Unlocking the Power of LSTM for Long Term Time Series Forecasting
Yaxuan Kong, Zepu Wang, Yuqi Nie, Tian Zhou, Stefan Zohren, Yuxuan Liang, Peng Sun, Qingsong Wen
TL;DR
The paper tackles long-term multivariate time series forecasting by revisiting LSTM-based models through the sLSTM framework and introducing P-sLSTM, which adds patching and channel independence to address short memory and overfitting. It provides theoretical grounding via Markov-chain ergodicity analysis, showing conditions under which memory is controlled, and demonstrates that patching can compensate for inherent memory limitations of sLSTM. Empirically, P-sLSTM achieves state-of-the-art or competitive performance across Weather, Electricity, Solar, ETTm1, and PEMS03 datasets, often outperforming LSTM and sLSTM while maintaining efficiency. The work highlights that carefully designed RNN-based architectures can rival transformer-based approaches for TSF and offers practical guidance on memory control, patching, and channel-wise design.
Abstract
Traditional recurrent neural network architectures, such as long short-term memory neural networks (LSTM), have historically held a prominent role in time series forecasting (TSF) tasks.
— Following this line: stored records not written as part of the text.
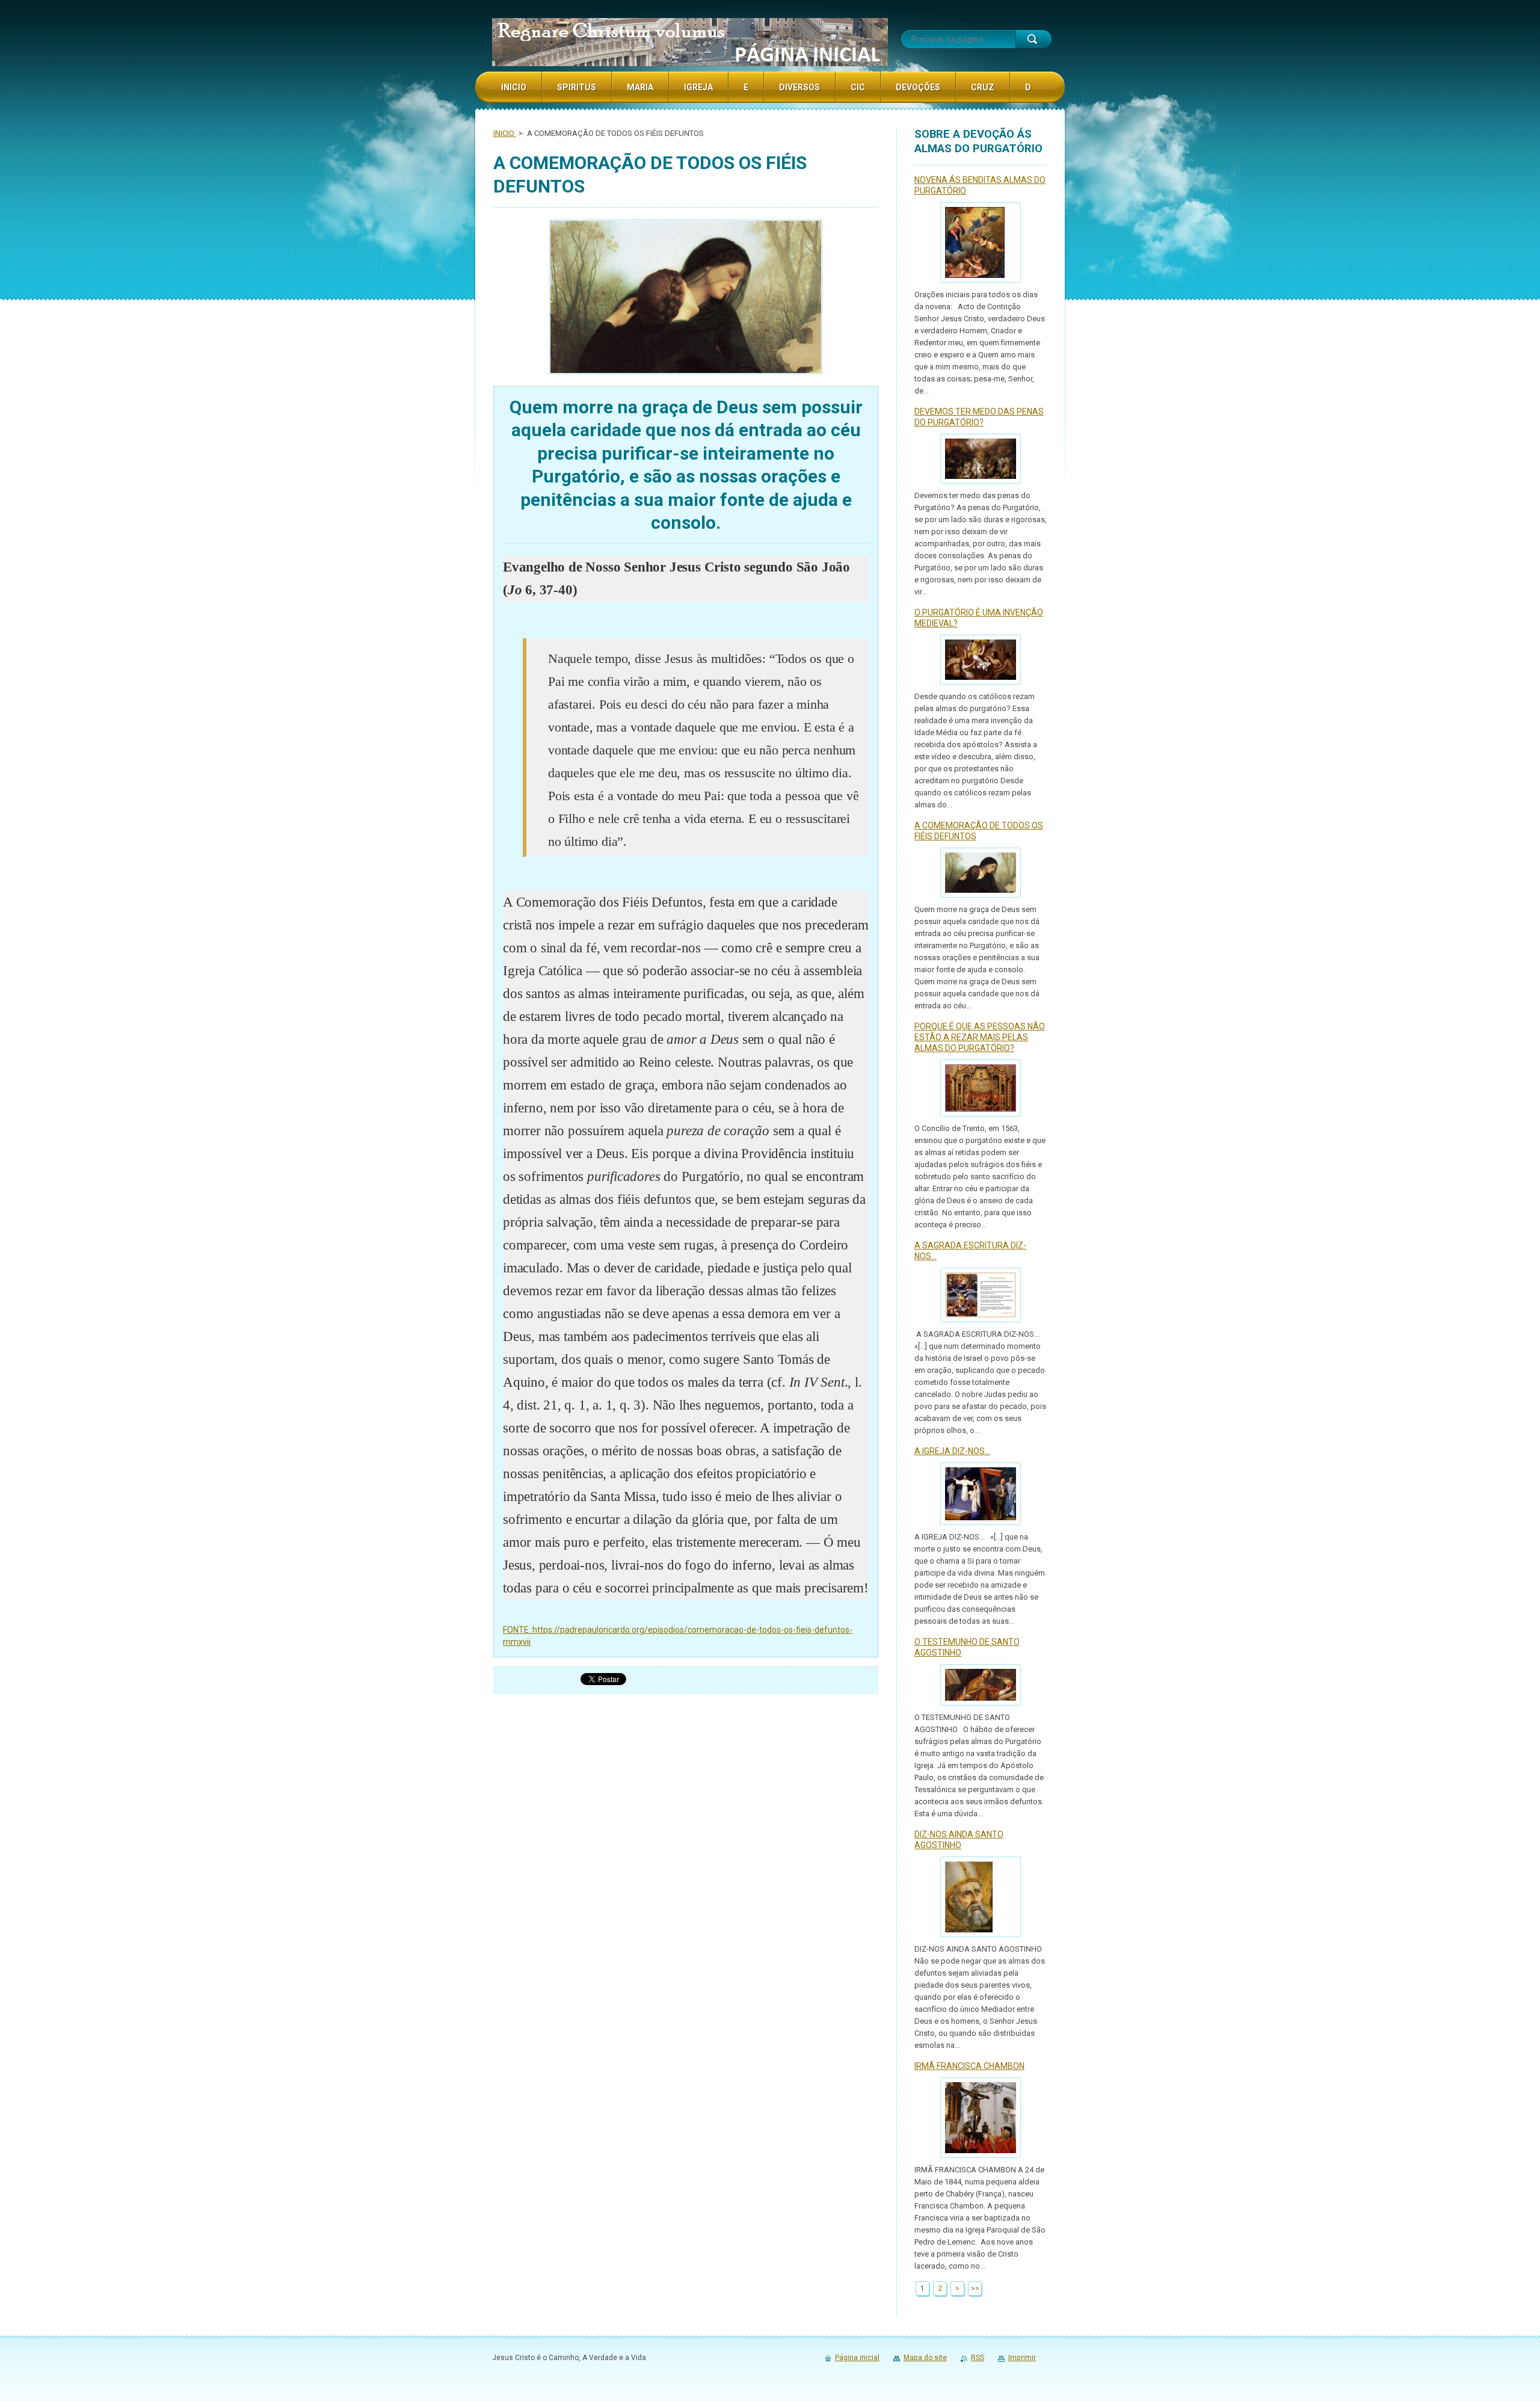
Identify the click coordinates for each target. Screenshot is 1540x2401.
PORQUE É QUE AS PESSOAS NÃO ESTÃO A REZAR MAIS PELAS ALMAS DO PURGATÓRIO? (979, 1037)
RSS (977, 2357)
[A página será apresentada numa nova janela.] (685, 298)
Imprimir (1022, 2357)
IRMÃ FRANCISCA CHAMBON (969, 2066)
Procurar (1033, 39)
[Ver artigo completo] (980, 242)
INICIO (504, 133)
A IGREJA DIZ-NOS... (952, 1451)
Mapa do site (925, 2357)
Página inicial (857, 2357)
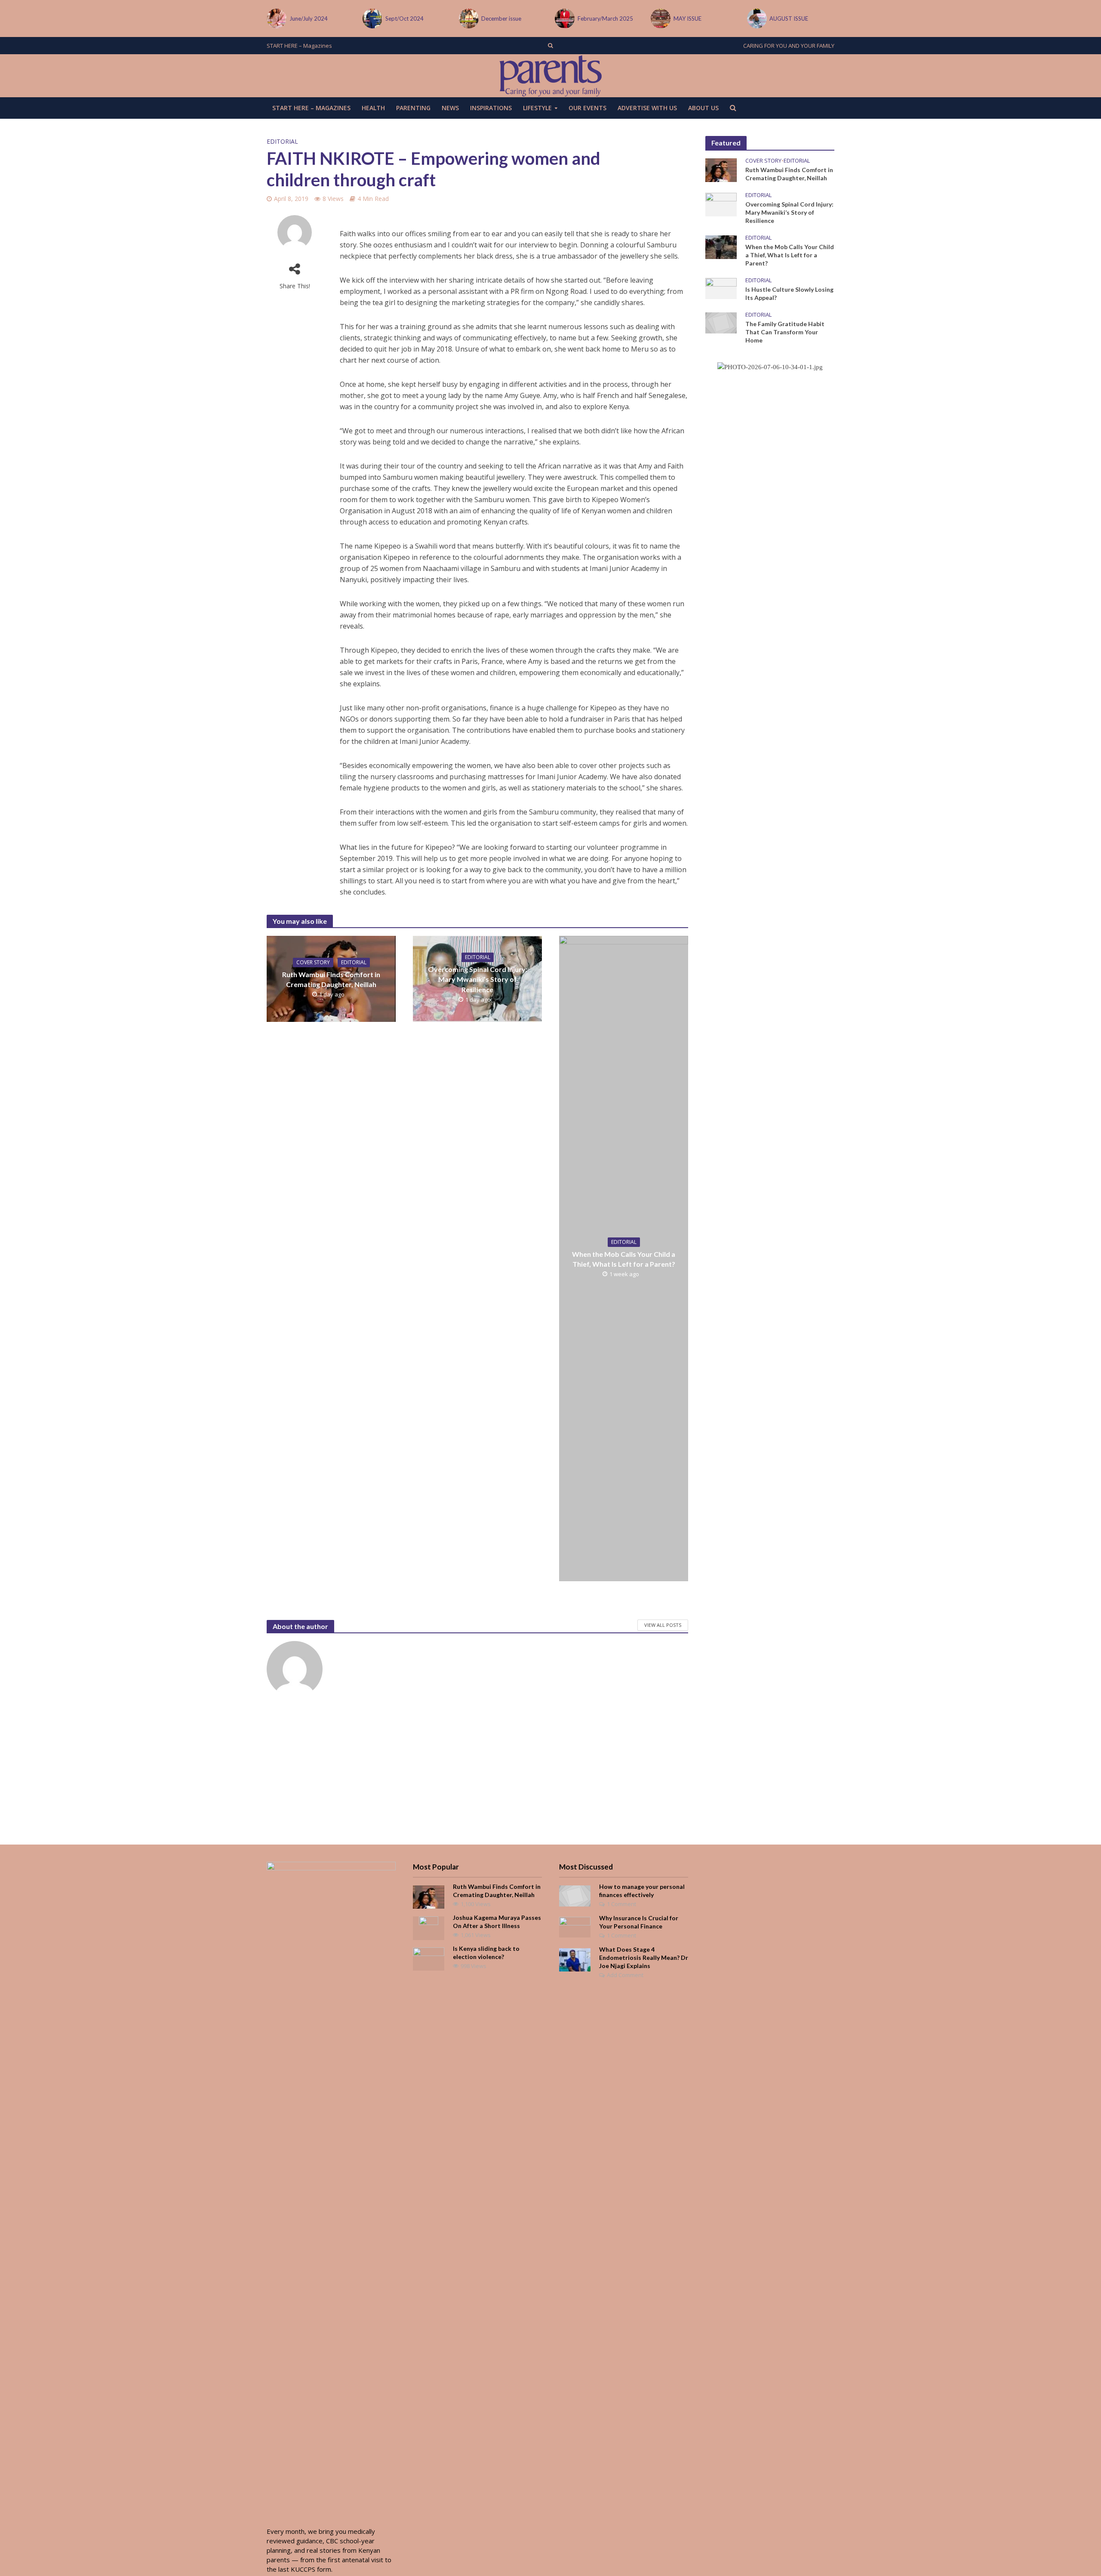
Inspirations (491, 108)
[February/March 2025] (468, 18)
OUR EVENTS (587, 108)
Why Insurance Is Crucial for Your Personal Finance (638, 1922)
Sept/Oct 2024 (308, 18)
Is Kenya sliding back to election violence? (486, 1952)
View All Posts (662, 1625)
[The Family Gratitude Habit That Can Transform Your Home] (721, 322)
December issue (405, 18)
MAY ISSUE (592, 18)
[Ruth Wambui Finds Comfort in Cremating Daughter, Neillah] (721, 169)
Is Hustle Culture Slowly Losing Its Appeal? (789, 293)
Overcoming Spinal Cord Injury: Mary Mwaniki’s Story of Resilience (477, 979)
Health (373, 108)
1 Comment (621, 1904)
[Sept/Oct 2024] (276, 18)
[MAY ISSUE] (564, 18)
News (450, 108)
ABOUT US (703, 108)
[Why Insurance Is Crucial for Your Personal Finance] (574, 1926)
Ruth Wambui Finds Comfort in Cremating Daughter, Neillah (331, 979)
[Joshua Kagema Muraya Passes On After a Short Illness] (428, 1927)
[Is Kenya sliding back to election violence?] (428, 1958)
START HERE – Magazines (299, 45)
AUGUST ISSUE (693, 18)
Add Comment (625, 1975)
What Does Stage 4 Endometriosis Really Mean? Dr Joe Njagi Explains (643, 1957)
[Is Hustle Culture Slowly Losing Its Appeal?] (721, 288)
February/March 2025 (509, 18)
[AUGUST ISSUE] (660, 18)
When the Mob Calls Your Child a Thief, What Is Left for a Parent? (623, 1259)
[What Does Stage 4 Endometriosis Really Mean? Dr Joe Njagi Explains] (574, 1959)
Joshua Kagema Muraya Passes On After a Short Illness (497, 1921)
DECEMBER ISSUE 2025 (799, 18)
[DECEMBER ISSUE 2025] (756, 18)
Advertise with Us (647, 108)
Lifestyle (537, 108)
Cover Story (313, 962)
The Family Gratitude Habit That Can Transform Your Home (784, 332)
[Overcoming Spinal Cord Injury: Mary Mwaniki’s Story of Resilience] (721, 203)
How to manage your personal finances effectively (642, 1890)
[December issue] (372, 18)
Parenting (413, 108)
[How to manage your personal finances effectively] (574, 1895)
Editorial (282, 141)
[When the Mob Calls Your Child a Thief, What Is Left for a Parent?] (721, 246)
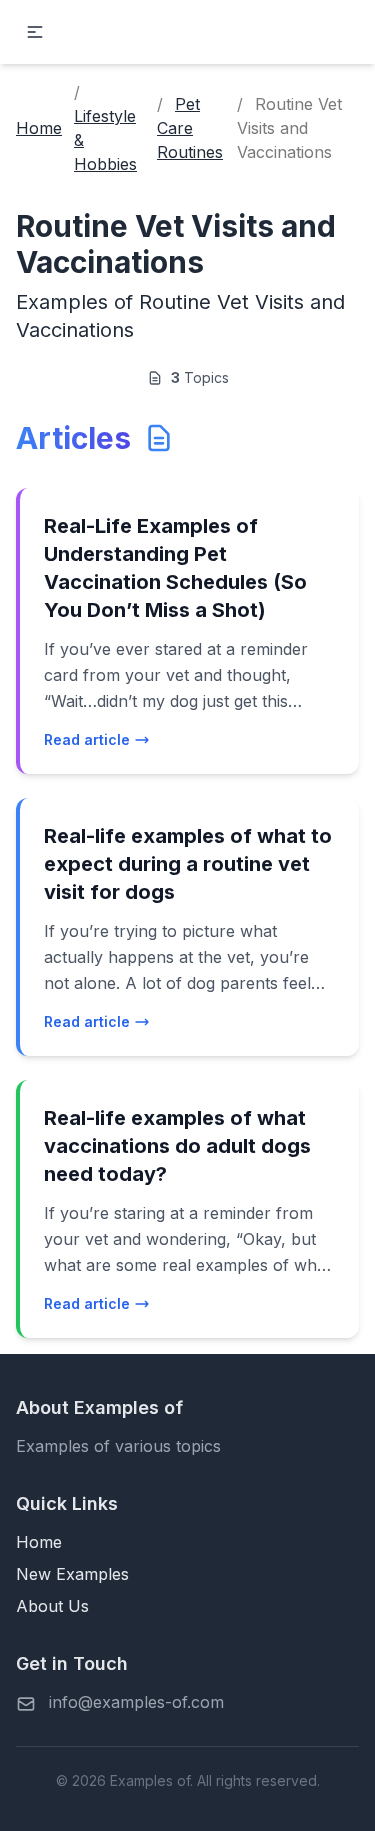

While the recently introduced sLSTM for Natural Language Processing (NLP) introduces exponential gating and memory mixing that are beneficial for long term sequential learning, its potential short memory issue is a barrier to applying sLSTM directly in TSF. To address this, we propose a simple yet efficient algorithm named P-sLSTM, which is built upon sLSTM by incorporating patching and channel independence. These modifications substantially enhance sLSTM's performance in TSF, achieving state-of-the-art results. Furthermore, we provide theoretical justifications for our design, and conduct extensive comparative and analytical experiments to fully validate the efficiency and superior performance of our model.